Ungeklärte Fragen zum Konter von Jürgen Todenhöfer auf Kritik an seinem al-Qaida-Interview

Bildschirmfoto 2016-09-28 um 21.24.21.pngEs hat einige Zeit gedauert, bis Jürgen Todenhöfer auf kritische Fragen zu seinem jüngsten Interview (DerOrient.com berichtete) mit einem angeblichen al-Qaida-Kommandeur bei Aleppo eingegangen ist. Auf Facebook veröffentlichte er einen „Konter“. Die meisten Fragen lässt Todenhöfer allerdings unbeantwortet und seine Stellungnahme werfen neue auf.

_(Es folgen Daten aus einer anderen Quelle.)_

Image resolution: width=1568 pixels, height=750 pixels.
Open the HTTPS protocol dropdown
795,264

Jürgen Todenhöfer wirft seinen Kritikern vor: „dass [diese] einer Terrororganisation mehr glauben als mir ist schon ein Hammer“. Dabei geht es hier überhaupt nicht darum al-Nusra, die bereits seit zwei Monaten Jabhat Fath al-Sham heißt, mehr zu glauben, denn es gibt weitaus mehr Punkte, die Zweifel schüren, als die Stellungnahme der Organisation, dass Todenhöfer nicht bei ihr gewesen sei.

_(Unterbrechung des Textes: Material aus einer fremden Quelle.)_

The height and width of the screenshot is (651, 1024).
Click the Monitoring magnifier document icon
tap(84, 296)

Das Argument mit dem Goldring ist tatsächlich mit Abstand das schwächste. So ist es zwar unwahrscheinlich, dass ein Kommandeur einer inzwischen so wichtigen Einheit wie der ex-al-Nusra bei einem Interview einen solchen Ring trägt, aber nicht gänzlich unmöglich.

Todenhöfer zitiert den Pro-Assad-Sender al-Mayadeen, um den Vorwurf, al-Qaida arbeite direkt mit israelischen Offizieren in Syrien zusammen, zu bestätigen. Diesen Sender als Beweis für solche harten Anschuldigungen zu belegen reicht bei weitem nicht aus.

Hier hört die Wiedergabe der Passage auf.